ヴィー兄様と…… ①暖かい朝
意識が浮上し、目を開ける。目の前には昨日と同じくヴィー兄様の顔があった。僕がじっと見ていると、ヴィー兄様も目を開ける。
「おはよう、ルーク。」
「おは、よう。」
朝のあいさつをしながら身体を起こし、貰った服に着替える。
「今日からは僕らのうちの誰かがルークと一緒にいるから、遠慮なく甘えてね。」
「甘、え?」
「うん。やって欲しいことはできる限りやるから。」
「やって、ほしい……こと……」
「もしかして何かあるの?」
「えっ、違っ、えっと、、、」
「正直に話して?」
「うぅ、、あ、たま、撫でて、欲しっ、、、」
申し訳なくて最後まで言えない。俯いたままでいると不意に抱きしめられて、頭を撫でられた。驚いて顔を上げると、ヴィー兄様が微笑みながら僕の頭に手を置いている。
「可愛いね~ルークは。言ったでしょ、甘えてって。こんな事くらいなら何時でもやってあげるよ。」
恥ずかしいけど、やっぱり凄く安心する。心がぽかぽかして落ち着くし、撫でられるのは好きだ。
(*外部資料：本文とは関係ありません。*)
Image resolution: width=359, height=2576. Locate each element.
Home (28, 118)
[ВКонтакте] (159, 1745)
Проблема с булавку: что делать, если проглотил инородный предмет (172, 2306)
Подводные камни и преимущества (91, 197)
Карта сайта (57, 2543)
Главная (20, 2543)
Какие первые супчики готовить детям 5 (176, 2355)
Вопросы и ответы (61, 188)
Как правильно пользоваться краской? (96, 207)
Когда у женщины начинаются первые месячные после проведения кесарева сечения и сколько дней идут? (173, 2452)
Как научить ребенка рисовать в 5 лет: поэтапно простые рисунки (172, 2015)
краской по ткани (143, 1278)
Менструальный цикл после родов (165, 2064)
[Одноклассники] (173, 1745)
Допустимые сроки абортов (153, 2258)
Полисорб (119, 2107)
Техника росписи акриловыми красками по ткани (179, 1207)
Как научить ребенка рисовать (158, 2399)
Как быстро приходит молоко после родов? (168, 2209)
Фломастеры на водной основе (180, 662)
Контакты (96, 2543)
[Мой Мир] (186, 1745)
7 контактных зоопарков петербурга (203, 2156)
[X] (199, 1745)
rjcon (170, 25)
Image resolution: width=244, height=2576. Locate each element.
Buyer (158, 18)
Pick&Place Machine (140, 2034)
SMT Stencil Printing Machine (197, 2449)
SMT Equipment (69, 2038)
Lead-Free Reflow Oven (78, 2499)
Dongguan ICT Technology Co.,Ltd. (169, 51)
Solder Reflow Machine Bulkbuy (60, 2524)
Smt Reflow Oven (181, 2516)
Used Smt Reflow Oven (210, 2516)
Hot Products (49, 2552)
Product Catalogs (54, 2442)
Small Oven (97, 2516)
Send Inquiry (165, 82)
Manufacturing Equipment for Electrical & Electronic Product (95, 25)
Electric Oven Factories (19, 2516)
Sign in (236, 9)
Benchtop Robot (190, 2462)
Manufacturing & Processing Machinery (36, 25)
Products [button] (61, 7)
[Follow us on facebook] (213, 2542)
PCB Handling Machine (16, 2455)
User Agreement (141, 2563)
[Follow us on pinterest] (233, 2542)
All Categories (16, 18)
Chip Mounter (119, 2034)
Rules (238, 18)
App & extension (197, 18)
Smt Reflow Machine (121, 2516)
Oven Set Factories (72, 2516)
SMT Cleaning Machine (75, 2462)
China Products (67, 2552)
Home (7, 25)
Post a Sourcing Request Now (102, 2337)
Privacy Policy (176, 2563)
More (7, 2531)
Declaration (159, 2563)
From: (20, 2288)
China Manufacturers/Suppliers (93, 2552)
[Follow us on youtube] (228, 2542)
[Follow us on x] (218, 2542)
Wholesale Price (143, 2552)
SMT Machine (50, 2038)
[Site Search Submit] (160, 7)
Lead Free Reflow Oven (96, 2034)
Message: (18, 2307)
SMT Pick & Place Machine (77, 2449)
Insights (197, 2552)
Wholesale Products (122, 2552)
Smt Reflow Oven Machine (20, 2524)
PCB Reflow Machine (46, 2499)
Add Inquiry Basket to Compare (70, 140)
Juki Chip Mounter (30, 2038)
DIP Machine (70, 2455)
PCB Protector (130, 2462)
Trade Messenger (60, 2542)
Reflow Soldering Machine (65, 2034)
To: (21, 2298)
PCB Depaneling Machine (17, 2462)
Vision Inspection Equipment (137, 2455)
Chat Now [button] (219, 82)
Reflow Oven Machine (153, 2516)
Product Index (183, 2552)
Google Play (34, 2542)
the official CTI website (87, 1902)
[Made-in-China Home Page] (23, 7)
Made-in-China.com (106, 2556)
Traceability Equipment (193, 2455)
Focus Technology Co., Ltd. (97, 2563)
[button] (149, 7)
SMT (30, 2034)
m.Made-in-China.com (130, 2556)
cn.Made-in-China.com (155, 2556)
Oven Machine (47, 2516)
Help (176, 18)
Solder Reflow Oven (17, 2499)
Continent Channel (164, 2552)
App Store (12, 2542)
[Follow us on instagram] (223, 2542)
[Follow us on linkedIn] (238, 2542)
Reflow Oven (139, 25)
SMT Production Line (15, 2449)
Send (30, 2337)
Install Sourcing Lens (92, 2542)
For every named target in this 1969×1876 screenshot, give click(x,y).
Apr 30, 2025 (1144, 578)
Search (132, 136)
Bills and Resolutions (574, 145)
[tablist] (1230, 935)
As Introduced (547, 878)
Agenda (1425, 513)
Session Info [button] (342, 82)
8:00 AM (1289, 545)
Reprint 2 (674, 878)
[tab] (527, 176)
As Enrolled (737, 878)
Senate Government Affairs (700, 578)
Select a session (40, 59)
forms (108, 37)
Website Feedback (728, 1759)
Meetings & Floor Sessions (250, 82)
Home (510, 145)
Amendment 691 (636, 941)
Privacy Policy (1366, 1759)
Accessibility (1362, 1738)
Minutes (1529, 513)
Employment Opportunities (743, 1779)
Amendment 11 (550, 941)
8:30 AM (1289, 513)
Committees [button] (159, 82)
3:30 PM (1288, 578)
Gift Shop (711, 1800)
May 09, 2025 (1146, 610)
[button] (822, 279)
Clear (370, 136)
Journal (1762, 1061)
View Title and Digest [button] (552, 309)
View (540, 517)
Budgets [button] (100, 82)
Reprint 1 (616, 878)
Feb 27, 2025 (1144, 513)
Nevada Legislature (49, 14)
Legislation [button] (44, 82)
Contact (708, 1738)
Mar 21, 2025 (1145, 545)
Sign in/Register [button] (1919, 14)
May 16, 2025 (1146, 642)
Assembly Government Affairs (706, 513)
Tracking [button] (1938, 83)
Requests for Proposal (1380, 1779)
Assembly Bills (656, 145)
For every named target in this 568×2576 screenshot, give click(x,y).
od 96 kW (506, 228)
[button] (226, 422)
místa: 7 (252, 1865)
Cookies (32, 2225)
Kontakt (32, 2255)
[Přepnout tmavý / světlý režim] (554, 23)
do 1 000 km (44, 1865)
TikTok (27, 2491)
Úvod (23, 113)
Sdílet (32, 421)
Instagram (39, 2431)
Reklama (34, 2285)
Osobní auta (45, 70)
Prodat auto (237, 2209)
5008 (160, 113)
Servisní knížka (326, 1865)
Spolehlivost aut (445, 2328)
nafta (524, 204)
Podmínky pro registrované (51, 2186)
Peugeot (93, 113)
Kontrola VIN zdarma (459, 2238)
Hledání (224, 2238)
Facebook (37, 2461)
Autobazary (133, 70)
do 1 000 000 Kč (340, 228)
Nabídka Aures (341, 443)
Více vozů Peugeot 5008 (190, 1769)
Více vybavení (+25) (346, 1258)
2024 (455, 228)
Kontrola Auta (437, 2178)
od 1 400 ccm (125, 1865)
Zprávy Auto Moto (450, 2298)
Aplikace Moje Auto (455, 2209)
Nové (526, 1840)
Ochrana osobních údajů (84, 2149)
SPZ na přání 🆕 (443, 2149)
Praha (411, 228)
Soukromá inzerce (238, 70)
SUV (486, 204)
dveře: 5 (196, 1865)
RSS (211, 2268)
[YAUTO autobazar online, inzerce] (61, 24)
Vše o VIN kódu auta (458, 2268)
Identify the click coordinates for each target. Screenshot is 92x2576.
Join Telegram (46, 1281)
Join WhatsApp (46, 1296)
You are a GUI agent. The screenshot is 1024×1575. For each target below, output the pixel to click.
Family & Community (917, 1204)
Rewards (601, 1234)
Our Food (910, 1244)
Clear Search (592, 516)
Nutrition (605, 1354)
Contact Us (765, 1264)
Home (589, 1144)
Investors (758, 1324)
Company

暫くほわほわしていると、ノックが聞こえて誰かが入ってきた。
「失礼します。監査役の方がルクライア様に聞きたいことがあると。客室にて待って頂いていますがどうされますか?」
「かん、さ?」
「監査役っていうのは、貴族間での問題を調べる人達の役職名だよ。圧力を受けないように上流貴族がほとんど。でも、ルークはまだ人慣れしてないし遅らせられるけど、どうする?」
「ヴィー、兄様、も、いっ、しょ?」
流石に1人では辛い。昨日の夜も知らない人の声だけで過呼吸が悪化しちゃったし。
「もちろん一緒にいるよ。それならできそう?」
こくりと頷くとヴィー兄様に手をとられる。そのまま入ってきた人に案内されて、一緒に客室へと向かった。